Nuova data di inizio e normative europee che garantiscono maggiore trasparenza sui prezzi. La scontistica dovrà essere calcolata non a partire dal prezzo di listino, ma dal prezzo più basso applicato negli ultimi 30 giorni. Addio sconti finiti o gonfiati.

Roma – Il 6 luglio hanno avuto inizio, per chi volesse usufruirne, i saldi estivi e per la prima volta si applicheranno delle regole diverse che danno maggiori garanzie per degli acquisti di qualità. Da pochi giorni, infatti, è entrata in vigore la direttiva Omnibus sulle disposizioni relative agli annunci di riduzione di prezzo.

Questa norma europea ha lo scopo, tra le altre cose, di evitare degli sconti finti, cioè quelli in cui un prezzo precedente viene barrato, mettendo bene in vista lo sconto, ma senza garanzie che quello fosse effettivamente il prezzo in precedenza. Da adesso, invece, l’obbligo sarà di indicare non più il “prezzo di listino”, ma il prezzo più basso che si era applicato negli ultimi trenta giorni.

Con le nuove direttive saranno scongiurati sconti falsi

Così si evita la pratica di saldi calcolati a partire da prezzi di listino più alti di quelli normalmente applicati, tali da rendere gli sconti sostanzialmente falsi o comunque esagerati. La direttiva Omnibus, che va a integrare il Codice del consumo con nuove norme sulla trasparenza, è valida dal 1° luglio 2023 e si applica non solo ai negozi fisici, ma anche agli outlet e alle piattaforme di acquisti online.

Come detto, sulle etichette non si potrà più indicare semplicemente il prezzo di listino di un certo prodotto. Bisognerà, invece, scrivere il prezzo più basso che si è applicato nell’ultimo mese. Il fatto è che se non si è fatto un “giretto” fra i negozi negli ultimi giorni di giugno ed i primi di luglio, si dovrà avere fiducia nella lealtà ed il rispetto delle norme da parte del commerciante.

Se, invece, si è a conoscenza del prezziario precedente allora si potrà essere più tranquilli. Sui volantini la direttiva ha già avuto un effetto molto visibile. Infatti, nei casi in cui le promozioni delle scorse settimane erano già al livello dei saldi, oggi non è più possibile annunciare degli sconti che, in pratica, non esistono.
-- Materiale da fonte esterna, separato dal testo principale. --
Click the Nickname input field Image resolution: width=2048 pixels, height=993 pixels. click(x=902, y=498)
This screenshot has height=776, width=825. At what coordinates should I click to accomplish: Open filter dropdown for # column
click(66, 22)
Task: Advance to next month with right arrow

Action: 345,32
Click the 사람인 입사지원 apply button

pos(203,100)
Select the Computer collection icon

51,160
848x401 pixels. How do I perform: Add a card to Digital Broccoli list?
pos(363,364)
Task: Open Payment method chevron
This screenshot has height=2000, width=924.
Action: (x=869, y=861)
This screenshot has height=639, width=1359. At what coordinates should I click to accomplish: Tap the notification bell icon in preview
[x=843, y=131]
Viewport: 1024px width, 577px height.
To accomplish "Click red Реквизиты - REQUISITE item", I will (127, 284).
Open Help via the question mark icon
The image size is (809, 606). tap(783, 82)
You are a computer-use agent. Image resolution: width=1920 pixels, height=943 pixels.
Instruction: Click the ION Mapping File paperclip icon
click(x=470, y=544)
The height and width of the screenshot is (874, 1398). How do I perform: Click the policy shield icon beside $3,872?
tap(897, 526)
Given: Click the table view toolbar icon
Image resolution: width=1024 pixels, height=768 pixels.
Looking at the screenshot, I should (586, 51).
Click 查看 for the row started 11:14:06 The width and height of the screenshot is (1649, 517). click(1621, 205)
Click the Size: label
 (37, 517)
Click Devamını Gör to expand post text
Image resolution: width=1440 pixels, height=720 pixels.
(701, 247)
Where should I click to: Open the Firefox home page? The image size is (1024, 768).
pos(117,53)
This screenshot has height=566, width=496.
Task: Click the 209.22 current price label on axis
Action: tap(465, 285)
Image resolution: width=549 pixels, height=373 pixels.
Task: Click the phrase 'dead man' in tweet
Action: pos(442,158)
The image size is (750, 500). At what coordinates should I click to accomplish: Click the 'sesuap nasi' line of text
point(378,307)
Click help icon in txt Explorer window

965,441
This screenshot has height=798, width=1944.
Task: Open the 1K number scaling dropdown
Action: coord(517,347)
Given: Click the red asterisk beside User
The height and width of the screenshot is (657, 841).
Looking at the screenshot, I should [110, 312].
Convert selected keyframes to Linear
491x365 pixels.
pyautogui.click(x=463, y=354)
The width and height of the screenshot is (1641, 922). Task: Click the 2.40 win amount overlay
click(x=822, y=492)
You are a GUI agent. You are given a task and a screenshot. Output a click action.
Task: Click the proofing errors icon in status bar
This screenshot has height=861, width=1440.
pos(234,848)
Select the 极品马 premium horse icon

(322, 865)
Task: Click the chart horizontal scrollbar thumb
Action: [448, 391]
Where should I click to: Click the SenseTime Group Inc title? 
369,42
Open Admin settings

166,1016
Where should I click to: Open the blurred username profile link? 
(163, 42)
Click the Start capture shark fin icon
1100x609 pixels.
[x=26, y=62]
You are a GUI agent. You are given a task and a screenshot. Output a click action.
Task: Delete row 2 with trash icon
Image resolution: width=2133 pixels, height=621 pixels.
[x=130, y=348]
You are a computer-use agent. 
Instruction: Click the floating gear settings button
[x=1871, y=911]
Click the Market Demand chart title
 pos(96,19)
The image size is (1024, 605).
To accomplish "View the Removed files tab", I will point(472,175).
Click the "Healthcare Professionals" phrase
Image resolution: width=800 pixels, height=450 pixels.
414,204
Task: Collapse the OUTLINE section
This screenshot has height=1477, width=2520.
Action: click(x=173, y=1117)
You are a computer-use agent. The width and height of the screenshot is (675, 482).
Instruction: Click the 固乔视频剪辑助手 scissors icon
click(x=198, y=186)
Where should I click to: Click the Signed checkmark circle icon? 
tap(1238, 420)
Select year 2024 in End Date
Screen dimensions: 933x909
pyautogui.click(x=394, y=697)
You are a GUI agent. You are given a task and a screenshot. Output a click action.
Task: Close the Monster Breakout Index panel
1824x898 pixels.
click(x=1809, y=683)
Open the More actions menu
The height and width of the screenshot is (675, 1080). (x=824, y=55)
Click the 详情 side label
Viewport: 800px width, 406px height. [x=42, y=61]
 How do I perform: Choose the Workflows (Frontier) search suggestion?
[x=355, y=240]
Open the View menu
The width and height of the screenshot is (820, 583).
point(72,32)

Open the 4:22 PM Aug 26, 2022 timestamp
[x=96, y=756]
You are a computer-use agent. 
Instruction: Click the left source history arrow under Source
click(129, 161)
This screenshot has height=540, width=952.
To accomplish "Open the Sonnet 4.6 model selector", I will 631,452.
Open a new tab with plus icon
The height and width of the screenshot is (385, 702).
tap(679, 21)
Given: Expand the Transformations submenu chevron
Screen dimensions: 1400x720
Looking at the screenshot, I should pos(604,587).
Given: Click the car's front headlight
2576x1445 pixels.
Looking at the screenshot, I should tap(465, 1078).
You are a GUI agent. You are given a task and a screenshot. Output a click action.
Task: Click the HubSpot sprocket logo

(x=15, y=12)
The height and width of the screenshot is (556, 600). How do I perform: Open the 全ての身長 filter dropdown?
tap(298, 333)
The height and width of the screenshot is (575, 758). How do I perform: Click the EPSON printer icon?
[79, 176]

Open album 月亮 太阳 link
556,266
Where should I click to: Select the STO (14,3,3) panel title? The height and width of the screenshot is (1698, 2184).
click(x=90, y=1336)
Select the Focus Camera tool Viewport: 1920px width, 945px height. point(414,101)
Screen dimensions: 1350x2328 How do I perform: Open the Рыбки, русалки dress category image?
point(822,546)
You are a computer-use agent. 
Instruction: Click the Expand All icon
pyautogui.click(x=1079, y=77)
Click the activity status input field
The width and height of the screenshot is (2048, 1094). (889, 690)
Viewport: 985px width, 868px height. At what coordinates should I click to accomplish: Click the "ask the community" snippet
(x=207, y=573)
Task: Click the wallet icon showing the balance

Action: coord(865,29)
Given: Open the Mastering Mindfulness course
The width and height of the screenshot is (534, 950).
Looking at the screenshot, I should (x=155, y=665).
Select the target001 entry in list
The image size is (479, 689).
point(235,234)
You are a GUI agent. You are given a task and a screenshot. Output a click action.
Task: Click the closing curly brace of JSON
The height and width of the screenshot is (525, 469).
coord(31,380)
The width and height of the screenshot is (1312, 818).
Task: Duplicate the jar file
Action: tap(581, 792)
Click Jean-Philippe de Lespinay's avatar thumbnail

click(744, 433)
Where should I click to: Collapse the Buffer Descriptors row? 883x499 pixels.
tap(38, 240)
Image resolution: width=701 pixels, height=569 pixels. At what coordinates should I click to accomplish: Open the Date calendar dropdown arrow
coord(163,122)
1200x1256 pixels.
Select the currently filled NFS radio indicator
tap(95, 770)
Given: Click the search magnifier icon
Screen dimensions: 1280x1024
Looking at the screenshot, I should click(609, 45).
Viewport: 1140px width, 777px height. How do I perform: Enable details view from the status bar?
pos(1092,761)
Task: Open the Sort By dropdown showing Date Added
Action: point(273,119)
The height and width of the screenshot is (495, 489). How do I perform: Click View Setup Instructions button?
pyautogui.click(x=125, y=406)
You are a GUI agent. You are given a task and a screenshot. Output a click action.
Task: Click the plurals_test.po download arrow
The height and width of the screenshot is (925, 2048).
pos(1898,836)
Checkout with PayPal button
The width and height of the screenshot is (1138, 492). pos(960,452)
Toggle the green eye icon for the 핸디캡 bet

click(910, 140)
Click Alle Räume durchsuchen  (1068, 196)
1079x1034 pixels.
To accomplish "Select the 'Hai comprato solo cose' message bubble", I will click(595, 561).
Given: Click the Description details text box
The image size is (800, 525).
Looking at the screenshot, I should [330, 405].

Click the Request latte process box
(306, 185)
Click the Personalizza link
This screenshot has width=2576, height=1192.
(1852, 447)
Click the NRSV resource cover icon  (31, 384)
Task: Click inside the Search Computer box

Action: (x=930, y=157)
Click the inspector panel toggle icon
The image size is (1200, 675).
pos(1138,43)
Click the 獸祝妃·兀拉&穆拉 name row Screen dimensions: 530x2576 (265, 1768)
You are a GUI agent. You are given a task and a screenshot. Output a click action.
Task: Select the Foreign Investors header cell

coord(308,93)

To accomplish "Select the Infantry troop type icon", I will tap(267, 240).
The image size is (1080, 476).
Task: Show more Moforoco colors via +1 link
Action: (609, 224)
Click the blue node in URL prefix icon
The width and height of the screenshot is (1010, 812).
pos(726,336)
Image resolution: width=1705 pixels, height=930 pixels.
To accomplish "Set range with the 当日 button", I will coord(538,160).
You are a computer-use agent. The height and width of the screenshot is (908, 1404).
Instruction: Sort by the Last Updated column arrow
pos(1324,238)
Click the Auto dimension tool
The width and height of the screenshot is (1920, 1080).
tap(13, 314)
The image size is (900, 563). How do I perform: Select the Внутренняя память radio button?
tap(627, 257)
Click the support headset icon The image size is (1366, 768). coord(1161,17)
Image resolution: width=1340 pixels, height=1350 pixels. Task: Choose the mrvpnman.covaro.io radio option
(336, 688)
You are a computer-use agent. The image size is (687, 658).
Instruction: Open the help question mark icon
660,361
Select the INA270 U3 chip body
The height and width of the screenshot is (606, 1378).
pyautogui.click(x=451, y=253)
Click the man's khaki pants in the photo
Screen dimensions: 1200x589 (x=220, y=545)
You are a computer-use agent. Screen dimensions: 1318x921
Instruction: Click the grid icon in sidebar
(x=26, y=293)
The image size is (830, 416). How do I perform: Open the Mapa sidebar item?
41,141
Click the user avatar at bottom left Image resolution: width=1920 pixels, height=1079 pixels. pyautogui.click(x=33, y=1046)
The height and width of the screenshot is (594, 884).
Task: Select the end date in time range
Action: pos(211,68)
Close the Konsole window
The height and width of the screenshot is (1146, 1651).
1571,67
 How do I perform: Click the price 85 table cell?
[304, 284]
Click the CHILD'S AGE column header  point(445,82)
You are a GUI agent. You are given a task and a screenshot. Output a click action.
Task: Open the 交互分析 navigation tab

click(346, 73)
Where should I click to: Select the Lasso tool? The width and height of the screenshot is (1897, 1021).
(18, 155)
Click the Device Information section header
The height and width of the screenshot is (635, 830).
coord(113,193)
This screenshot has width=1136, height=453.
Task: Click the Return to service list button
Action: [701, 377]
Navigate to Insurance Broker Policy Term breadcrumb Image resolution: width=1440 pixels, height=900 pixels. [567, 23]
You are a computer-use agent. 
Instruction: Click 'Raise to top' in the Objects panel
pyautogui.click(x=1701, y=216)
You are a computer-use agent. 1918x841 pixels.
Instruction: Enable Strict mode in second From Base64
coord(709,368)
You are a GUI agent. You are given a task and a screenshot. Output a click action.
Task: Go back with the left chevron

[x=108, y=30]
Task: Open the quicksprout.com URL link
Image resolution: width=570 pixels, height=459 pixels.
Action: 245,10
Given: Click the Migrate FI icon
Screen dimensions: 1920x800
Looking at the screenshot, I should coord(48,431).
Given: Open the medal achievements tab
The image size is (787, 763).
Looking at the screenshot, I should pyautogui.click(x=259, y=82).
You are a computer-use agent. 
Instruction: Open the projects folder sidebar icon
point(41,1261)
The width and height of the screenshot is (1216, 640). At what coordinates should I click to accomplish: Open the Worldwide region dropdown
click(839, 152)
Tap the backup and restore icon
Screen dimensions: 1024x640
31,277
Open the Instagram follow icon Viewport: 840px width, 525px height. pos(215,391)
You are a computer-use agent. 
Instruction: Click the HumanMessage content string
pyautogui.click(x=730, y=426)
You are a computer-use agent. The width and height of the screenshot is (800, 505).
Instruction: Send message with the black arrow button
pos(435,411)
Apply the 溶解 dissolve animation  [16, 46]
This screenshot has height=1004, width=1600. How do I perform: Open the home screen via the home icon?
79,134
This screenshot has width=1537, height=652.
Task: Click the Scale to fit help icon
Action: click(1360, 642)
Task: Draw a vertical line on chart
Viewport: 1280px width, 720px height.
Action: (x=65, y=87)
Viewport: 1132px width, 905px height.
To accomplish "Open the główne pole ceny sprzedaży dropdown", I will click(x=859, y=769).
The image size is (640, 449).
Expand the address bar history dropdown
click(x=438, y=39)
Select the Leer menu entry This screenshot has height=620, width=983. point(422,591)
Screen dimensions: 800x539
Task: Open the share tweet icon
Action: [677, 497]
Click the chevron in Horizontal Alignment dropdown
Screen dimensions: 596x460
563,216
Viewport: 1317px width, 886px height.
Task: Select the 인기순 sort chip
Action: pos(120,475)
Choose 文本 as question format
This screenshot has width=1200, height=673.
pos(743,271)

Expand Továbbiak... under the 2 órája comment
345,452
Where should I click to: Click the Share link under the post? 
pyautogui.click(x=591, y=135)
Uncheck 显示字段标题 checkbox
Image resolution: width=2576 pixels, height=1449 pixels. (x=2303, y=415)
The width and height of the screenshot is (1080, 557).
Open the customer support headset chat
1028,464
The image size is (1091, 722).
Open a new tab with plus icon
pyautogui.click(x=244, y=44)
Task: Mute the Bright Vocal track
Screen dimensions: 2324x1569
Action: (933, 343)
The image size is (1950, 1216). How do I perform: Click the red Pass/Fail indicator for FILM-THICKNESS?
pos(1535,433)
Così, i volantini possono solo mostrare il prezzo attuale senza promesse di saldi eccezionali. Ad esempio, se un prodotto costa normalmente 100 euro, ma già da settimane è in promozione e costa 80 euro perché al prezzo di prima non vendeva abbastanza, non si può calcolare la percentuale di sconto a partire da 100 euro.

Con Omnibus addio etichette ingannevoli

Sarebbe ingannevole nei confronti di chi acquista, che si troverebbe davanti uno sconto, sull’etichetta del negozio o sull’annuncio online, con una percentuale non vera, basata su un prezzo più alto. Questa è la pratica di diverse aziende, ma anche di venditori online. Una misura che adesso, grazie al nuovo decreto legislativo, si applicherà non solo ai negozi fisici, ma interesserà infatti anche le vendite sul web e le piattaforme di e-commerce, garantendo così maggiore trasparenza ai consumatori. Si fanno continuamente alcune promozioni per aumentare le vendite, ma poi si annunciano i saldi a partire dal prezzo originale di listino, che magari non si applica più da settimane o da mesi.

Così la percentuale di sconto viene di fatto “gonfiata”. Perciò, in questi saldi estivi il prezzo indicato come originale dovrà essere il più basso che quel prodotto ha avuto nei trenta giorni precedenti, quindi dal sei giugno. Le sanzioni, per chi non applica la direttiva, saranno aumentate rispetto al passato. In pratica, i commercianti che non si atterranno a tale nuova regola, andranno incontro ad una sanzione pecuniaria da 516 a 3.098 euro.